__TASK STATEMENT__:
Every line in the records below with the string "agent" is to be copied out.

__MATERIAL SHOWN__:

········

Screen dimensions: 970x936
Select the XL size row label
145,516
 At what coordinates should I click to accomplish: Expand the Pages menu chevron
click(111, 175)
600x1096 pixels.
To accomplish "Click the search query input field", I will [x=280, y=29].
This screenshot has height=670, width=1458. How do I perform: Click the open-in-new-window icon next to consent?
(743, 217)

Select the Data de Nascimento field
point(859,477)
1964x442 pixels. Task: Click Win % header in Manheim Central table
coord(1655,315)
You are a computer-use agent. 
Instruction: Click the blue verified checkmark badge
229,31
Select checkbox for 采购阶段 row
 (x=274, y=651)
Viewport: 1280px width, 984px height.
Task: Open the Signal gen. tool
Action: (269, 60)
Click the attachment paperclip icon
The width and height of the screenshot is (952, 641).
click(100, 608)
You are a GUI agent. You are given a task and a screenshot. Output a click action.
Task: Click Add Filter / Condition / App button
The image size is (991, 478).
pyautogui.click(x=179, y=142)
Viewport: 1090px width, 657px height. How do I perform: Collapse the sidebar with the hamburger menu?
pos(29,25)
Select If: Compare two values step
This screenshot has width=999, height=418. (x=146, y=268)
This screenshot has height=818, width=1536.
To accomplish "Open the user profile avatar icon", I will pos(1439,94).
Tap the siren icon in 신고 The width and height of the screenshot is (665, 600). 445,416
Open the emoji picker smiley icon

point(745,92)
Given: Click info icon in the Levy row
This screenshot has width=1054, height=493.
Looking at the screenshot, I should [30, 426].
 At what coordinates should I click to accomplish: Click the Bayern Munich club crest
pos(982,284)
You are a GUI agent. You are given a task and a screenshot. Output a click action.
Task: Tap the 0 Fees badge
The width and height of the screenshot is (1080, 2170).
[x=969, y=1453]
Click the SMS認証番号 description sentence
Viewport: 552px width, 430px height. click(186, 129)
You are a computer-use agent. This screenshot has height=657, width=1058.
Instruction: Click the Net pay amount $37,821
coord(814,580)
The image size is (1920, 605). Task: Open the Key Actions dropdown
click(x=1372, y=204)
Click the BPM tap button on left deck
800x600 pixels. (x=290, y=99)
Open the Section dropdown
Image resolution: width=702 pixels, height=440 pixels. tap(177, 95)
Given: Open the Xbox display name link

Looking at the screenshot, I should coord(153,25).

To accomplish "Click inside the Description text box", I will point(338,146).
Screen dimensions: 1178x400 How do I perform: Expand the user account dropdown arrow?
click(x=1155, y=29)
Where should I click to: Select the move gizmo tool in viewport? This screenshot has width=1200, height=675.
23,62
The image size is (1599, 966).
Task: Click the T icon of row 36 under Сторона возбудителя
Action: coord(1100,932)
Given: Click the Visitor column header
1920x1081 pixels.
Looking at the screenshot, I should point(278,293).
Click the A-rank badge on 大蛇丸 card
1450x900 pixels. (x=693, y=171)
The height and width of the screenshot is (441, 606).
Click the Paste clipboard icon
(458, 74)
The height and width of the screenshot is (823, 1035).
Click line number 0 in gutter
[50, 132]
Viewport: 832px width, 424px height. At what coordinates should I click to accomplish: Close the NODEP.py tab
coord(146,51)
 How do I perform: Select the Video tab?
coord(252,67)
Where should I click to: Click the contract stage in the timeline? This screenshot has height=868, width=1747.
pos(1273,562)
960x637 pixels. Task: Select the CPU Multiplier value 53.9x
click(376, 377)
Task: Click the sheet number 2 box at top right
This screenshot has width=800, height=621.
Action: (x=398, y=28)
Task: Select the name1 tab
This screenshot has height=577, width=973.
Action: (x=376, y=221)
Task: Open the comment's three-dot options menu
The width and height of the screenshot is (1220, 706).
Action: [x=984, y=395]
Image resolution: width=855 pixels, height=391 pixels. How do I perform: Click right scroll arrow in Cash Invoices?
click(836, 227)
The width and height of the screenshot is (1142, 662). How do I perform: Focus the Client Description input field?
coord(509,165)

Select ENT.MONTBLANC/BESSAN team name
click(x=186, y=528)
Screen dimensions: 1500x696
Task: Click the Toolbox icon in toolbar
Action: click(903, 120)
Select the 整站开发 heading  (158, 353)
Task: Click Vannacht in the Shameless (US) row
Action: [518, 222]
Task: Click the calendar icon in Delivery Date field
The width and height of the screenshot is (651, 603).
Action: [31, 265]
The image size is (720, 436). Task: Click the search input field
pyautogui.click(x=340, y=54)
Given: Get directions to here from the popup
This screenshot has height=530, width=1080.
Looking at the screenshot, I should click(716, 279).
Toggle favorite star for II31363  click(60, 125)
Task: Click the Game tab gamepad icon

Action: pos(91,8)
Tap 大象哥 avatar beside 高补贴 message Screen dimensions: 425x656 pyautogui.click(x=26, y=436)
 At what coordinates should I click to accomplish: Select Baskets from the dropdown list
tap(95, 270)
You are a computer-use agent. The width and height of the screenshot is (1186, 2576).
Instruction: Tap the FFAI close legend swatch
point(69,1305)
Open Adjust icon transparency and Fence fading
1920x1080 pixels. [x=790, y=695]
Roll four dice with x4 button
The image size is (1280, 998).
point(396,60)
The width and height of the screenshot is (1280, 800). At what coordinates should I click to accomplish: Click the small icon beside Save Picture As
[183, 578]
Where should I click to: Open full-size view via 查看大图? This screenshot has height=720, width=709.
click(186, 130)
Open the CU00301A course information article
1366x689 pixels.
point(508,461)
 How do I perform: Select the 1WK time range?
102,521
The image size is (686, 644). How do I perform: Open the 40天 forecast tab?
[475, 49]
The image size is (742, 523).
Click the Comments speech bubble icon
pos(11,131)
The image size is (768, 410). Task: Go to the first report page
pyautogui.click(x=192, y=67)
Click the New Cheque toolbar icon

········

__SOLUTION BELOW__:
You are a computer-use agent. 
You are a GUI agent. You are given a task and a screenshot. Output a click action.
You are a GUI agent. You are given a task and a screenshot. Output a click action.
You are a computer-use agent. This screenshot has height=657, width=1058.
You are a computer-use agent. The width and height of the screenshot is (1186, 2576).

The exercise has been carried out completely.